*Task goal*. For each record that follows, give it back exactly, with no pictures included.

*Input material*.

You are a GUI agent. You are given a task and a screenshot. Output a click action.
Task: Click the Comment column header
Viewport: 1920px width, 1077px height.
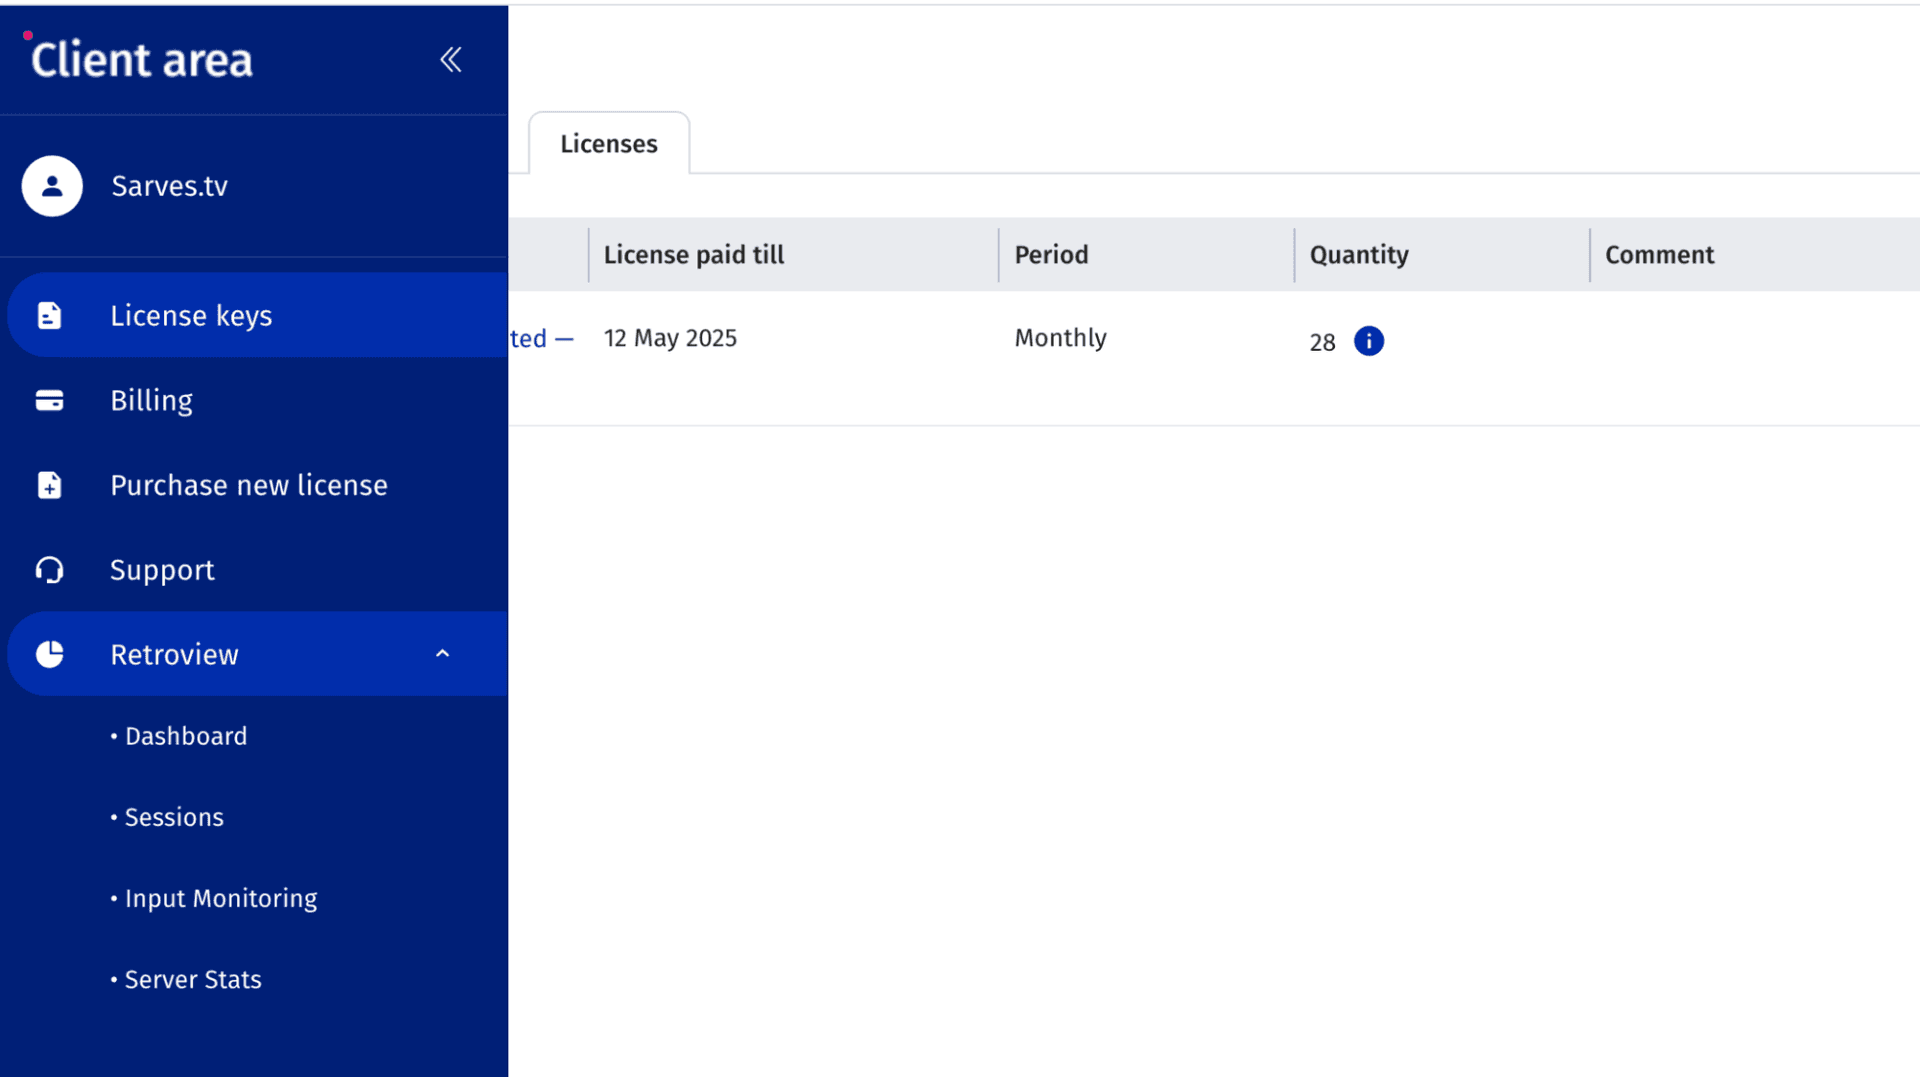pos(1659,255)
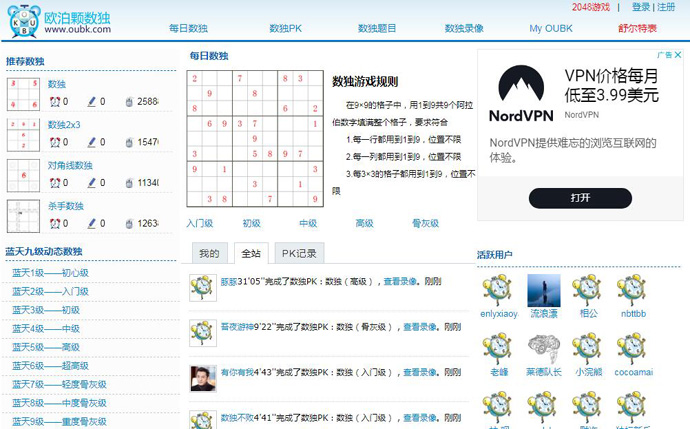Open avatar of user 有你有我 in feed
Image resolution: width=690 pixels, height=429 pixels.
click(203, 377)
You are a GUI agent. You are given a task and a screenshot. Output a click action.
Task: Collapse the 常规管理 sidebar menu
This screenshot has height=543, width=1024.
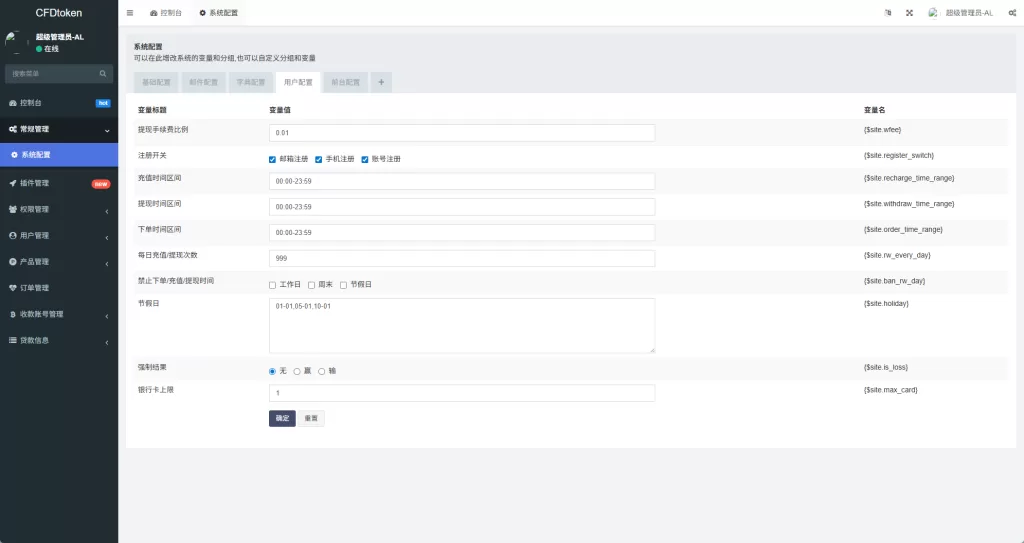58,129
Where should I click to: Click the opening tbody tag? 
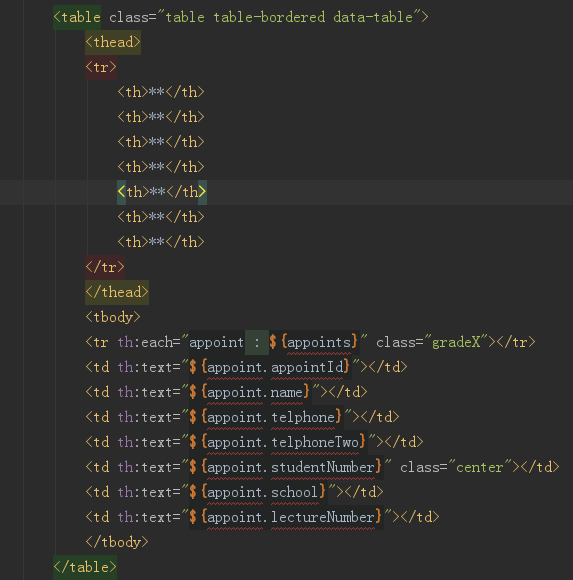[x=113, y=317]
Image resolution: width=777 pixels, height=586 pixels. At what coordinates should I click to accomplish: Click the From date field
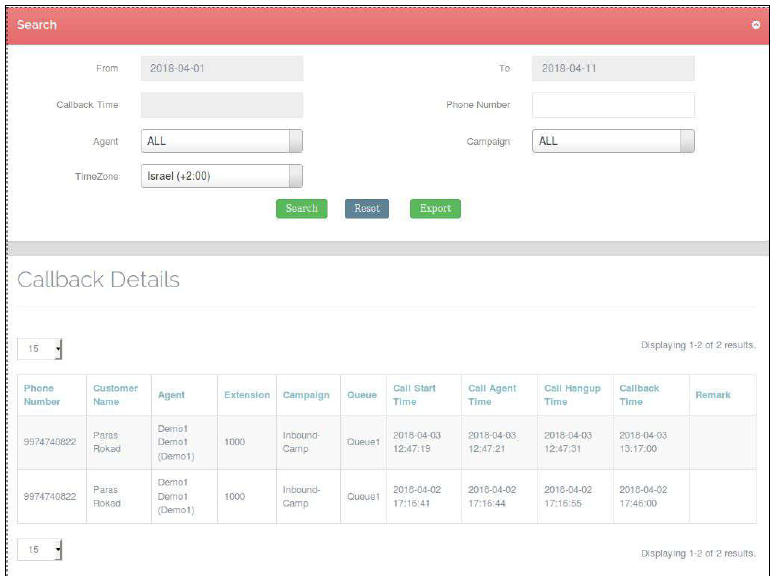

*Exercise answer*.
You are a GUI agent. You are given a task and a screenshot. Output a click action.
Task: Click the Comment column header
Viewport: 1920px width, 1077px height.
pos(1659,255)
Open avatar of user 有你有我 in feed
Image resolution: width=690 pixels, height=429 pixels.
click(203, 377)
You are a GUI agent. You are given a task and a screenshot. Output a click action.
Task: Collapse the 常规管理 sidebar menu
This screenshot has height=543, width=1024.
58,129
Where should I click to: Click the opening tbody tag? 
[x=113, y=317]
Image resolution: width=777 pixels, height=586 pixels. At what coordinates should I click to accomplish: Click the From date field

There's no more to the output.